另外三個護衛則眼觀鼻鼻觀心,一個字都不敢接。
畢竟,他們總不能說“那您倒是回去躺著啊”。
那是活膩了。
於是,兩方人馬又繼續保持著這種詭異的和諧。
很快,天色徹底暗了下來。
工地上的人也已經走得差不多了,只剩下幾個管事的在清點最後一波物料。
陳序三人也終於忙完了手頭的活,收拾妥當,準備回城。
但三人走了沒幾步,身後便傳來一陣腳步聲。
陳序回頭一看,卻是那青年跟了上來。
“三位官爺這是要回城嗎?”
朱厚照笑嘻嘻地湊上來,一臉自來熟地說道:“正好,我們也要回去。天黑路滑的,不如一起走唄,也好有個照應。”
周文和和孫德茂對視一眼,臉上的表情都有些微妙。
這人是狗皮膏藥成精了?
怎麼甩都甩不掉?
陳序也有些無語,但人家話都說到這份上了,他也不好直接翻臉。
只能面無表情地回了一句:“隨意。”
然後,一行人便這麼不尷不尬地走在了同一條路上。
陳序三人帶著差役走在前面,朱厚照帶著四個護衛不遠不近地跟在後面。
兩撥人之間隔了十來步的距離,誰也不跟誰說話,氣氛詭異得像是兩個剛打完架的幫派在街頭偶遇。

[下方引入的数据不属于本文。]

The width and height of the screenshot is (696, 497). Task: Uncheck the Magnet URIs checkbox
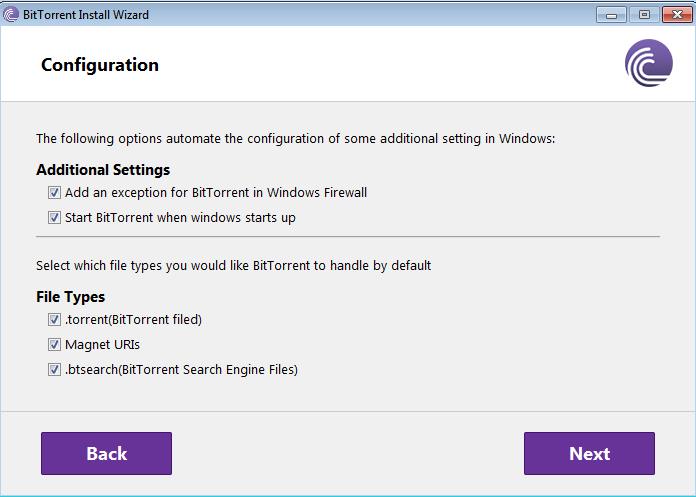pos(54,344)
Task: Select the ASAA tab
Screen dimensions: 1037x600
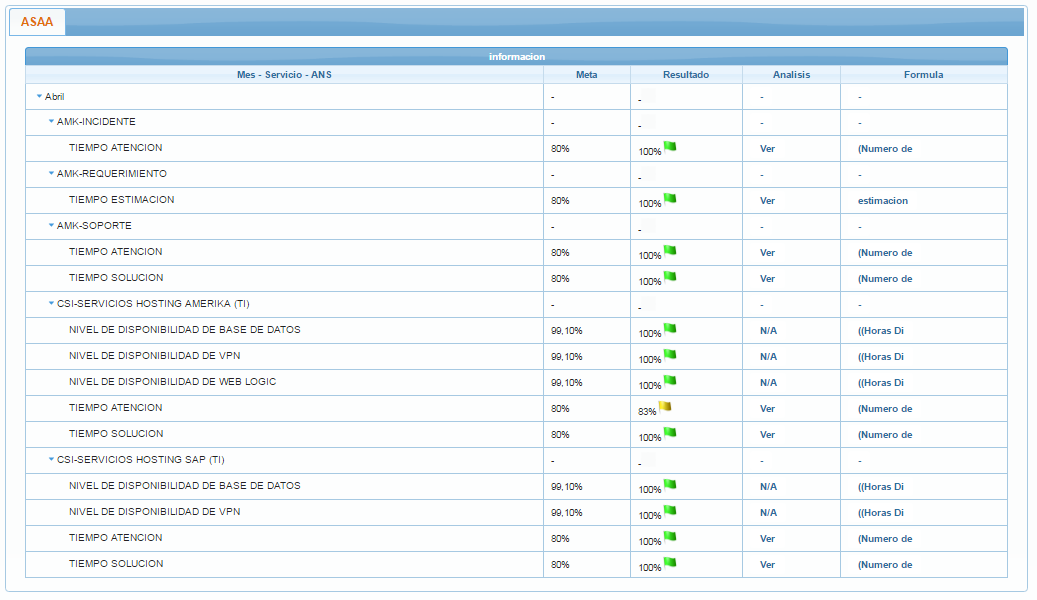Action: pos(37,22)
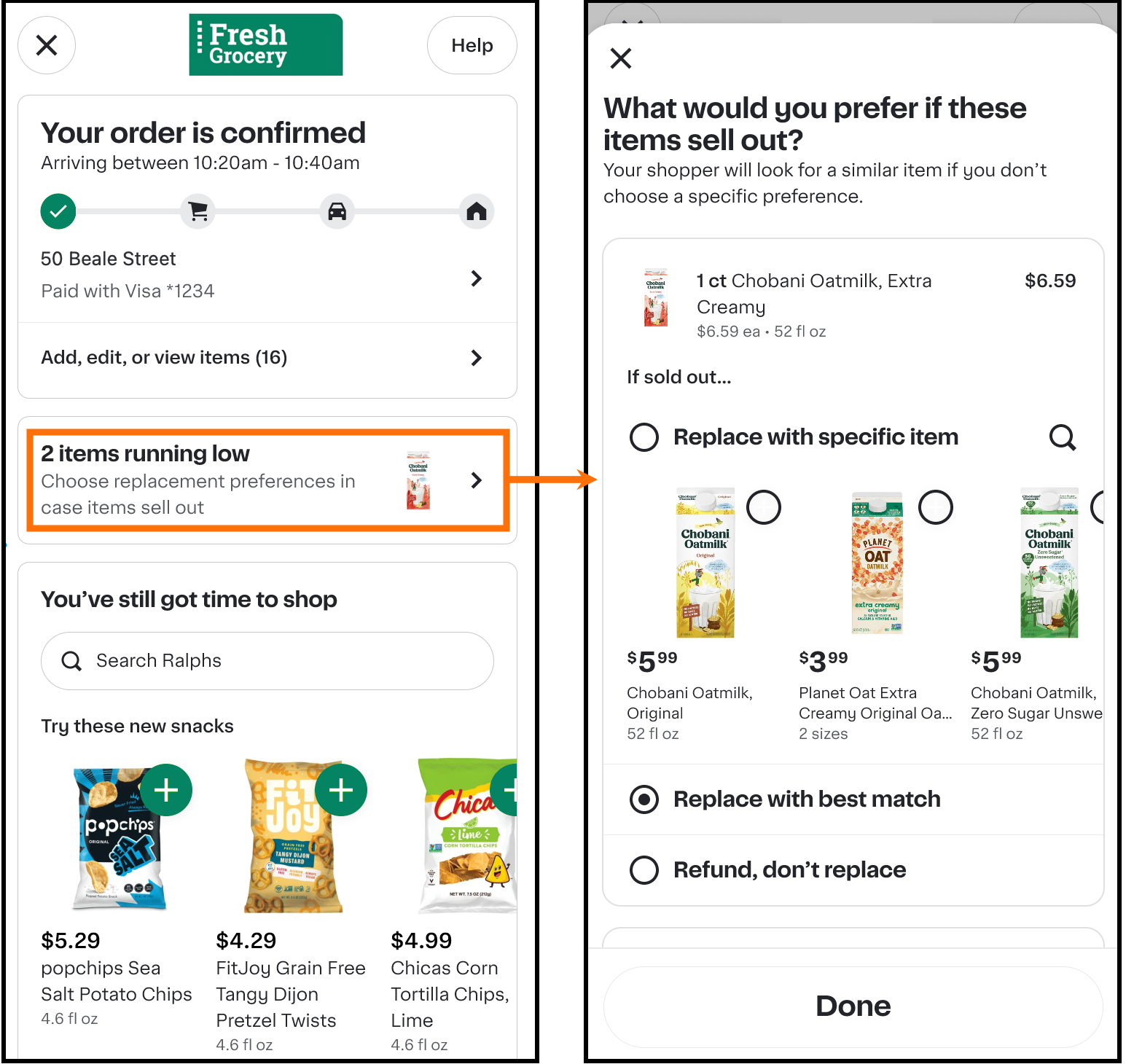Close the replacement preferences sheet
The height and width of the screenshot is (1064, 1134).
click(x=620, y=58)
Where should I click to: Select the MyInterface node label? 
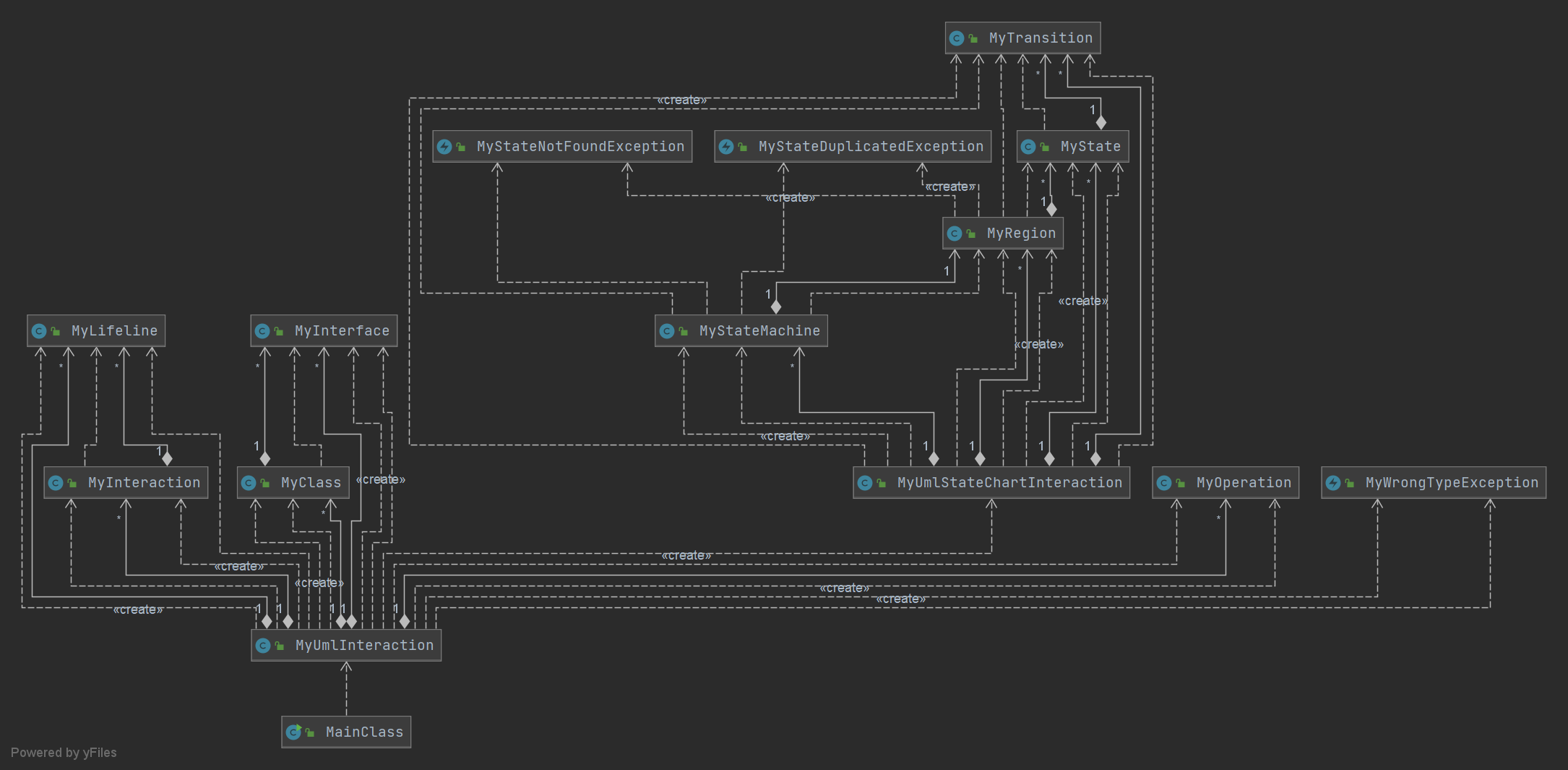point(342,331)
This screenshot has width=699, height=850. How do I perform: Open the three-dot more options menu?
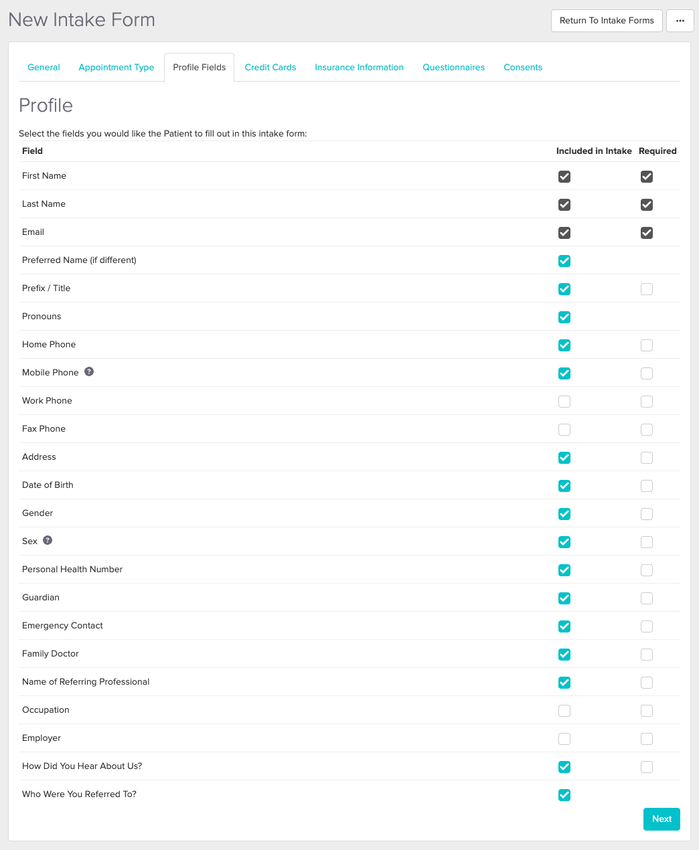680,20
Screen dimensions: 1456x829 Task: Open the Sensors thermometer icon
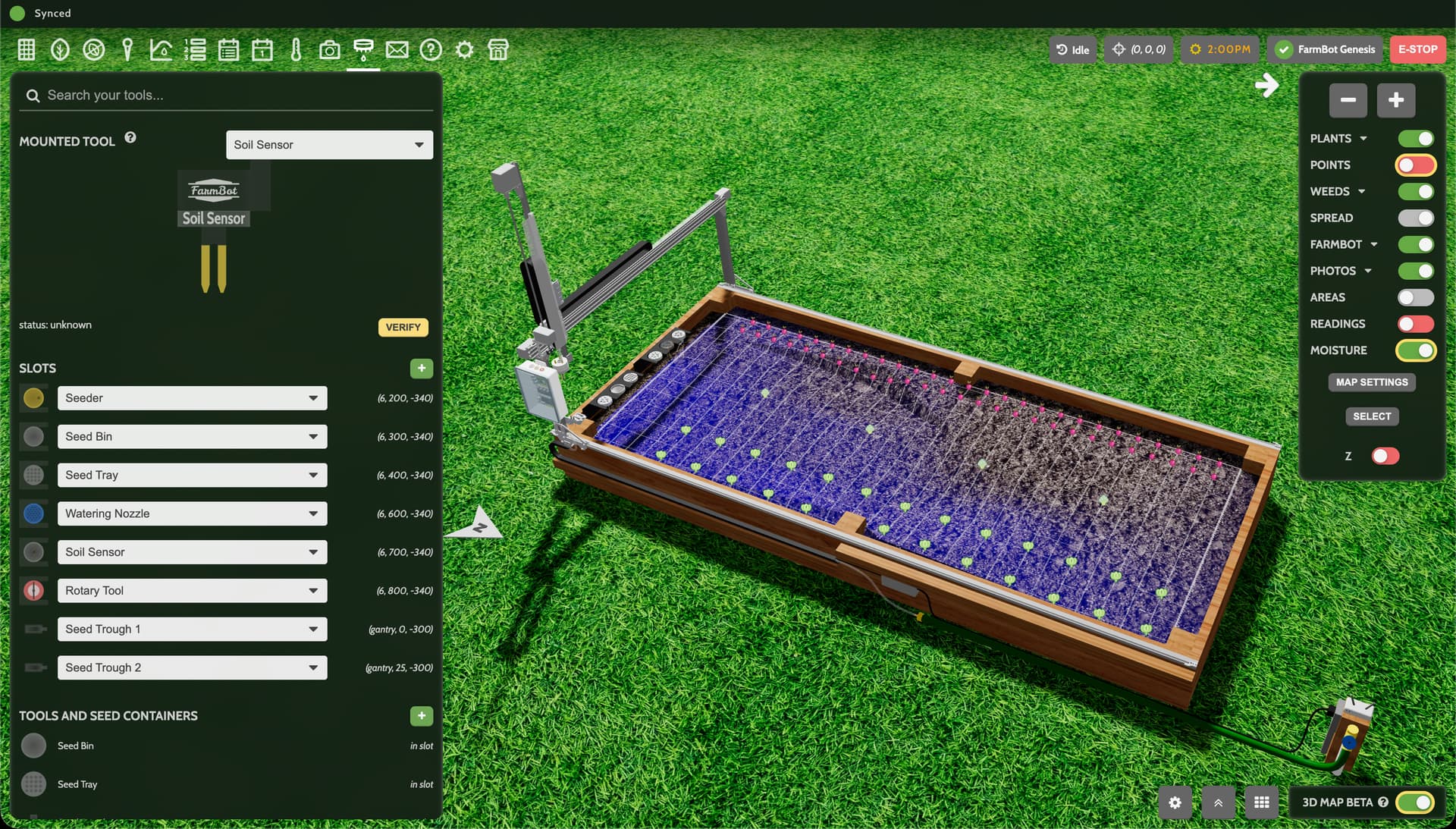click(x=296, y=50)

一路上,周文和好幾次想回頭說什麼,都被陳序用眼神按住了。
直到進了城門,朱厚照才帶人止步。
而周文和見狀,也終於鬆了口氣,壓低聲音道:“總算甩掉了。”
孫德茂也跟著小聲嘀咕:“就是,看人幹活能看一個下午,這是什麼毛病?”
陳序沒接話,只是回頭看了一眼。
那青年正站在城門邊上,和幾個護衛說著什麼,看起來確實沒有再跟過來的意思。
他收回目光,淡淡道:“行了,管他什麼毛病,跟咱們沒關係。今天就到這兒了,都回去歇著吧。”
“行!”
兩人點點頭,也不廢話,朝陳序拱了拱手,各自散去。
辭別眾人,陳序也轉身,朝自家宅子的方向走去。
累了一天,他現在只想回去泡個熱水澡,然後一頭栽倒在床上,睡他個天昏地暗。
然而,他才走出去不到百步,身後就又傳來了一陣腳步聲。
陳序腳步一頓,回頭一看,臉上的表情頓時僵住了。
還是那個青年。
他又笑呵呵地跟了上來,活像個見人就笑的二傻子。
陳序徹底無奈了,但還是深吸一口氣,壓住心頭那股想罵人的衝動,儘量心平氣和地問:“這位公子,還有什麼事嗎?”
“有啊。”
朱厚照笑眯眯地說:“我能不能跟你聊聊?”
“不能。”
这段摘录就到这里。